-- Given records follows --
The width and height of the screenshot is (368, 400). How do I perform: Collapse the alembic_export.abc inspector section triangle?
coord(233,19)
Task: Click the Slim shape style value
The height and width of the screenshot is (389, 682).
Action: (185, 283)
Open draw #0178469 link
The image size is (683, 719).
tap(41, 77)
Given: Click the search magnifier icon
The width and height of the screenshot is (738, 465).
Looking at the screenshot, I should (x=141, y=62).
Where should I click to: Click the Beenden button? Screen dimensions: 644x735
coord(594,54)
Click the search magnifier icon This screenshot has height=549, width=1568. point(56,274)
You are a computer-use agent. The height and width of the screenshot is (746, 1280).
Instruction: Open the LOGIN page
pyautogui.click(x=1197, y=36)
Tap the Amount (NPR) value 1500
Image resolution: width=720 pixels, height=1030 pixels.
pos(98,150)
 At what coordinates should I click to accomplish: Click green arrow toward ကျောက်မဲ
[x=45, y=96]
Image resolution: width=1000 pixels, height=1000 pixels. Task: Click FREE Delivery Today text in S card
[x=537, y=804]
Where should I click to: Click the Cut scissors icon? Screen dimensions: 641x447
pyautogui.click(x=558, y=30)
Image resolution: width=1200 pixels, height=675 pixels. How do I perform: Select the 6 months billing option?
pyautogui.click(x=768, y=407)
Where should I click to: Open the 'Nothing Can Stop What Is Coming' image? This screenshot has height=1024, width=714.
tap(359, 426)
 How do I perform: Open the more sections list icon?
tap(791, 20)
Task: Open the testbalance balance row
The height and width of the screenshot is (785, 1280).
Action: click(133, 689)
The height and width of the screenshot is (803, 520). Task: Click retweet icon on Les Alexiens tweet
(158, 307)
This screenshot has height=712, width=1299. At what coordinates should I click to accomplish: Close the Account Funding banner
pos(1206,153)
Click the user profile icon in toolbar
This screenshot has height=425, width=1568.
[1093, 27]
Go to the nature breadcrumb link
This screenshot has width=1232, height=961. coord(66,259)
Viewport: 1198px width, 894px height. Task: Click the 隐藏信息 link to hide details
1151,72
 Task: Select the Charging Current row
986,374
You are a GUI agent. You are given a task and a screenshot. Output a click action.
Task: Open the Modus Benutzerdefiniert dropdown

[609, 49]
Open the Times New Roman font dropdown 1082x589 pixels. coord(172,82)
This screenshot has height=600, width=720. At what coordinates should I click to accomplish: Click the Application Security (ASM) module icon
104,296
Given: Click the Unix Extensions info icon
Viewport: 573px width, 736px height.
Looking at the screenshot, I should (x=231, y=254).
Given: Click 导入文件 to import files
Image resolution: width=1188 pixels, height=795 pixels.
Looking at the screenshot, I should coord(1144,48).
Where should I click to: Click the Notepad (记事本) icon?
-- Given records concluded --
All records shown above are to be given again verbatim.

The width and height of the screenshot is (368, 400). How do I perform: Collapse the alembic_export.abc inspector section triangle?
coord(233,19)
Task: Click the Slim shape style value
The height and width of the screenshot is (389, 682).
Action: (185, 283)
Open draw #0178469 link
The image size is (683, 719).
tap(41, 77)
Given: Click the search magnifier icon
The width and height of the screenshot is (738, 465).
Looking at the screenshot, I should (x=141, y=62).
Where should I click to: Click the Beenden button? Screen dimensions: 644x735
coord(594,54)
Click the search magnifier icon This screenshot has height=549, width=1568. point(56,274)
You are a computer-use agent. The height and width of the screenshot is (746, 1280).
Instruction: Open the LOGIN page
pyautogui.click(x=1197, y=36)
Tap the Amount (NPR) value 1500
Image resolution: width=720 pixels, height=1030 pixels.
pos(98,150)
 At what coordinates should I click to accomplish: Click green arrow toward ကျောက်မဲ
[x=45, y=96]
Image resolution: width=1000 pixels, height=1000 pixels. Task: Click FREE Delivery Today text in S card
[x=537, y=804]
Where should I click to: Click the Cut scissors icon? Screen dimensions: 641x447
pyautogui.click(x=558, y=30)
Image resolution: width=1200 pixels, height=675 pixels. How do I perform: Select the 6 months billing option?
pyautogui.click(x=768, y=407)
Where should I click to: Open the 'Nothing Can Stop What Is Coming' image? This screenshot has height=1024, width=714.
tap(359, 426)
 How do I perform: Open the more sections list icon?
tap(791, 20)
Task: Open the testbalance balance row
The height and width of the screenshot is (785, 1280).
Action: click(133, 689)
The height and width of the screenshot is (803, 520). Task: Click retweet icon on Les Alexiens tweet
(158, 307)
This screenshot has height=712, width=1299. At what coordinates should I click to accomplish: Close the Account Funding banner
pos(1206,153)
Click the user profile icon in toolbar
This screenshot has height=425, width=1568.
[1093, 27]
Go to the nature breadcrumb link
This screenshot has width=1232, height=961. coord(66,259)
Viewport: 1198px width, 894px height. Task: Click the 隐藏信息 link to hide details
1151,72
 Task: Select the Charging Current row
986,374
You are a GUI agent. You are given a task and a screenshot. Output a click action.
Task: Open the Modus Benutzerdefiniert dropdown

[609, 49]
Open the Times New Roman font dropdown 1082x589 pixels. coord(172,82)
This screenshot has height=600, width=720. At what coordinates should I click to accomplish: Click the Application Security (ASM) module icon
104,296
Given: Click the Unix Extensions info icon
Viewport: 573px width, 736px height.
Looking at the screenshot, I should (x=231, y=254).
Given: Click 导入文件 to import files
Image resolution: width=1188 pixels, height=795 pixels.
Looking at the screenshot, I should coord(1144,48).
Where should I click to: Click the Notepad (记事本) icon?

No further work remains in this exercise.